Concepts

OpenAI-compatible API

The gateway speaks the OpenAI wire format for chat completions, embeddings, images, and model listing. Any client that works with OpenAI will work with the gateway after changing only the base_url. Provider credentials, model routing, and policy enforcement happen inside the gateway — your application code is unaffected.

Routing strategies

The strategy controls which provider target receives each request. Configure it with the strategy.mode key in your config file.

Strategy	Description
`single`	Always route to the first target.

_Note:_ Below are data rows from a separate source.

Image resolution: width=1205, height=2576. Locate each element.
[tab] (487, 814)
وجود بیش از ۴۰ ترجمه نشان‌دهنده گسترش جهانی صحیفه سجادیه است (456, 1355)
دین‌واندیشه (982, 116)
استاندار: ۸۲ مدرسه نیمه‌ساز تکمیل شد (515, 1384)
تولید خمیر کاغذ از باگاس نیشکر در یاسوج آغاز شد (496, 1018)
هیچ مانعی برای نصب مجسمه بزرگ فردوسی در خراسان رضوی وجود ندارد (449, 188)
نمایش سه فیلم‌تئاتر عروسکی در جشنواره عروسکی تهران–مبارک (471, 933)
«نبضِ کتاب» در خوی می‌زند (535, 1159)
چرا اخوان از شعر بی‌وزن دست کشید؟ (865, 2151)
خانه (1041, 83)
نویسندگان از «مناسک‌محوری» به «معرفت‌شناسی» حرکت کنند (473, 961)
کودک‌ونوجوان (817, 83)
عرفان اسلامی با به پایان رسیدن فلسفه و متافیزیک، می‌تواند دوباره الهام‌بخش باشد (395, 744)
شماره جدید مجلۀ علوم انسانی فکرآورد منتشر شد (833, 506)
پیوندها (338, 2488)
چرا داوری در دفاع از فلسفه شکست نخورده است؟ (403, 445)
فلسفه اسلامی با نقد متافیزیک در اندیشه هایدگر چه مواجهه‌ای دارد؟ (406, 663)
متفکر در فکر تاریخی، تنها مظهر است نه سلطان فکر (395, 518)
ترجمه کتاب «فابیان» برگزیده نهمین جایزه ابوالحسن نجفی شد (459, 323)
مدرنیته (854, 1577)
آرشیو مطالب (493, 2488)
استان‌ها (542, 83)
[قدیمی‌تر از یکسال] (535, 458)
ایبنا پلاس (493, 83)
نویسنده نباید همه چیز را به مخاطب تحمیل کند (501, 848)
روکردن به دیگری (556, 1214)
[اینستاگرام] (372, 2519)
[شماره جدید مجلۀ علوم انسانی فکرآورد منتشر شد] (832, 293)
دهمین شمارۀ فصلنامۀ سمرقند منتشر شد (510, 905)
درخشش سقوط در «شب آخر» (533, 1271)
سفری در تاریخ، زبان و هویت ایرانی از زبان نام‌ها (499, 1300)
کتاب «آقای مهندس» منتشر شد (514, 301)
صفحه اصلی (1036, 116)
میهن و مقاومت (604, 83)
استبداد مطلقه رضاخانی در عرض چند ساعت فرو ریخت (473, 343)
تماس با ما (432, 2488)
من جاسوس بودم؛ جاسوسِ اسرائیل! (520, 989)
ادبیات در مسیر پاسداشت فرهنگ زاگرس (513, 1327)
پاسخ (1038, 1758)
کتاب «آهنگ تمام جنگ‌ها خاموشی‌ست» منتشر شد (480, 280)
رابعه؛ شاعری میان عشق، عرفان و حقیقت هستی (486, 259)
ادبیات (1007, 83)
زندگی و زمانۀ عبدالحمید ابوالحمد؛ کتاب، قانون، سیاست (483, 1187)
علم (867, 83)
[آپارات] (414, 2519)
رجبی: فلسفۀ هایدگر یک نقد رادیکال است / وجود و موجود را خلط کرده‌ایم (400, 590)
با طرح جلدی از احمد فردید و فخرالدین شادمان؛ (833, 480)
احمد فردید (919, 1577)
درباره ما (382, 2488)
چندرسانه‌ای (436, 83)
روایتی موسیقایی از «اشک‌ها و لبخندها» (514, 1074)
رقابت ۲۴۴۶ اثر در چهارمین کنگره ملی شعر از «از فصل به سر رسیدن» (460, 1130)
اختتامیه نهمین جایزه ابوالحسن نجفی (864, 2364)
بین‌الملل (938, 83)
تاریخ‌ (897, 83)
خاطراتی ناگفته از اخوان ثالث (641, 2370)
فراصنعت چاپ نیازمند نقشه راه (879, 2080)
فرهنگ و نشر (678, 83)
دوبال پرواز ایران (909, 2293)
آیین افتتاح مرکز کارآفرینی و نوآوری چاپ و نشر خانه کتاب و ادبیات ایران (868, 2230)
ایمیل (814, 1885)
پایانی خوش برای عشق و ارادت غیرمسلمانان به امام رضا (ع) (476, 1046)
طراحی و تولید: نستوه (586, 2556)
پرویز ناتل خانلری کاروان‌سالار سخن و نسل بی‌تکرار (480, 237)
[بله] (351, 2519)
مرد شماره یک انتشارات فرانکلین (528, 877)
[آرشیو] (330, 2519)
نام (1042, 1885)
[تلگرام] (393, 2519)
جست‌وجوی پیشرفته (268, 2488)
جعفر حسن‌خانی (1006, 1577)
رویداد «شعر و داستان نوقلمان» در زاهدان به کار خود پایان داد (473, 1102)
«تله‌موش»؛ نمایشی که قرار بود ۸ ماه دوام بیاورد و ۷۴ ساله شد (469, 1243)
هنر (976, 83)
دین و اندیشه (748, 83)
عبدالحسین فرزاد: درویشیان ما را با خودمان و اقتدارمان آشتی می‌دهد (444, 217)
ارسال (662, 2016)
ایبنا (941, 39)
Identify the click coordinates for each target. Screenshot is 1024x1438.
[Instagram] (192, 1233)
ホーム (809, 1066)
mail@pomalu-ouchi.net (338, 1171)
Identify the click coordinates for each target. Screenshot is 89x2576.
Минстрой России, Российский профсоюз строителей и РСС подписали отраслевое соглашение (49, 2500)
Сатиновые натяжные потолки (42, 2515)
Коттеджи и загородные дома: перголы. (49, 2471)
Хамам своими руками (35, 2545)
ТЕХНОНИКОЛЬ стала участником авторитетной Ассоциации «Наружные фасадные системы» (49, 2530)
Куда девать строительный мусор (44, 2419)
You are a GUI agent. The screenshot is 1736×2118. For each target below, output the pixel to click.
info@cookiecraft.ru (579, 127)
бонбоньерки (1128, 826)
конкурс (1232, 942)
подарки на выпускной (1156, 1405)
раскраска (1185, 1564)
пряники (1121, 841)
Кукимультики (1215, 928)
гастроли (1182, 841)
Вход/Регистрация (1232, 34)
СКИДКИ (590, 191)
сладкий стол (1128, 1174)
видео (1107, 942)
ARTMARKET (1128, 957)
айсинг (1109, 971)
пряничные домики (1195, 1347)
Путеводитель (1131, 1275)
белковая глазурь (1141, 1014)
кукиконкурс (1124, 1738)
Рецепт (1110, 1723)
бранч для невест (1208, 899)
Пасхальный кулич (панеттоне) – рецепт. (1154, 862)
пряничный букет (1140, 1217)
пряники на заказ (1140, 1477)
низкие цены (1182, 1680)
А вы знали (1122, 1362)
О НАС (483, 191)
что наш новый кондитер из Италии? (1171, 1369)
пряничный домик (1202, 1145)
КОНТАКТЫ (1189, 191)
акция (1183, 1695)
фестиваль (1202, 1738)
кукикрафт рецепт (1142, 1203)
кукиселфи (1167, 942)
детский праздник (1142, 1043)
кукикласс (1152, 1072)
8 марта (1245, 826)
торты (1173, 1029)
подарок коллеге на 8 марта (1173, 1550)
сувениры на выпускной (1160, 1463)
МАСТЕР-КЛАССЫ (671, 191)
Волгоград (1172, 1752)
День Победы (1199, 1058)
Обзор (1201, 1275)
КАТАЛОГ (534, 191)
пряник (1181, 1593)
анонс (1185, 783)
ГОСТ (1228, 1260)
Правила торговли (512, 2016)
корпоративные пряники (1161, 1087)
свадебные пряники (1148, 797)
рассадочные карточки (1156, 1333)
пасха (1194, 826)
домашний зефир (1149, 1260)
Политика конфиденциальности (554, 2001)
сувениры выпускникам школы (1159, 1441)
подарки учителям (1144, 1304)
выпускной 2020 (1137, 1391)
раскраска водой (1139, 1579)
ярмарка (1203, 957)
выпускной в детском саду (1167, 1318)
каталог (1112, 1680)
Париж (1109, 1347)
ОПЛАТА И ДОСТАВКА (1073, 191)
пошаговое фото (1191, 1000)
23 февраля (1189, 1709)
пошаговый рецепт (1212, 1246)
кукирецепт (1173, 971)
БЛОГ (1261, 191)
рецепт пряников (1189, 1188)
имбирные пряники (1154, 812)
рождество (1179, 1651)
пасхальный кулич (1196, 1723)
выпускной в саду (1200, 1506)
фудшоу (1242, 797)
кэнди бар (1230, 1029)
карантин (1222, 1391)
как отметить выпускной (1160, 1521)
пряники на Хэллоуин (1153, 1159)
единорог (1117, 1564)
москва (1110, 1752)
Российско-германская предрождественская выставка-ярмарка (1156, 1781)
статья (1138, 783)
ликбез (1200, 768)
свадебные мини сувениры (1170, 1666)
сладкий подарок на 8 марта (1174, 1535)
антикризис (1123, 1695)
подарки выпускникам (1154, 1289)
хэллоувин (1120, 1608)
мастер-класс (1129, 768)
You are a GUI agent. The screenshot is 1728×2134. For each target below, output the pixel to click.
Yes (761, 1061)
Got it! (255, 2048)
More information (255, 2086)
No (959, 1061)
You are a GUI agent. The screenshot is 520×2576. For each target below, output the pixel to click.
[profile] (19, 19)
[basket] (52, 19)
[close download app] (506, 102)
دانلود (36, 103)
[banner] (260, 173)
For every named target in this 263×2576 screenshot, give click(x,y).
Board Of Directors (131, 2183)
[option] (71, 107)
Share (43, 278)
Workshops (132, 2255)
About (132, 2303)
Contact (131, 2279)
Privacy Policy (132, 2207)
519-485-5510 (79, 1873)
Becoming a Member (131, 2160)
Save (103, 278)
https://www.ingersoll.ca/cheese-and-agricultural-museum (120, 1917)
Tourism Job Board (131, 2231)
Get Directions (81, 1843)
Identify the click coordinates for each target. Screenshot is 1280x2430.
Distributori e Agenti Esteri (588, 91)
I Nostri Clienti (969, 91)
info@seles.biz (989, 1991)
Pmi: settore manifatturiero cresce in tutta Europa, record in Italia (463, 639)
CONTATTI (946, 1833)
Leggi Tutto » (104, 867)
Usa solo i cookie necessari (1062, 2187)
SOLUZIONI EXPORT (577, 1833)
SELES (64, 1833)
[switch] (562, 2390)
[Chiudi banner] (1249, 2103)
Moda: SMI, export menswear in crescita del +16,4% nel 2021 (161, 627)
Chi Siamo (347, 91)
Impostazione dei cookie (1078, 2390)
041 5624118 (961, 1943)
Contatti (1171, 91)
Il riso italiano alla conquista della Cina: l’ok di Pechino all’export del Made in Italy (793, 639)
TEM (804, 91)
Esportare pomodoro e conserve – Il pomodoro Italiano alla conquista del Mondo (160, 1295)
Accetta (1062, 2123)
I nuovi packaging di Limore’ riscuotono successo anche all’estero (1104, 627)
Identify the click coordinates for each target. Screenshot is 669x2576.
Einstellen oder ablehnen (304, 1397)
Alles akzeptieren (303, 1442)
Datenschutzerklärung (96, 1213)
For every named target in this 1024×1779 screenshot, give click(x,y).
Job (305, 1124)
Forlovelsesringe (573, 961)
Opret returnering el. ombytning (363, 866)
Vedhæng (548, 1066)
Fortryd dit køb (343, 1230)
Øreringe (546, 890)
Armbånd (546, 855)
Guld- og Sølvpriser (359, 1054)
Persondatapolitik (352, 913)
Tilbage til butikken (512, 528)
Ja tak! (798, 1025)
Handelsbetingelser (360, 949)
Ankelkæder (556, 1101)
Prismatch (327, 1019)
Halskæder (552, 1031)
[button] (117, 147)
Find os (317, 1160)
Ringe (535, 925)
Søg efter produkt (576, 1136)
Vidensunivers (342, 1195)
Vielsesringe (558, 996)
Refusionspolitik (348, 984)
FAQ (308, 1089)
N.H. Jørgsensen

Simplest setup.
`fallback`	Try targets in order; retry the next on failure with exponential backoff.
`loadbalance`	Distribute requests across targets by weight.
`conditional`	Evaluate rules (model name, model prefix) to pick a target per request.
`least-latency`	Route to the target with the lowest P50 latency, using a rolling tracker.
`cost-optimized`	Estimate input cost from the model catalog and route to the cheapest compatible target.
`content-based`	Route based on prompt content using substring match or regex. First rule match wins.
`ab-test`	Split traffic across labeled variants by weight for comparison testing.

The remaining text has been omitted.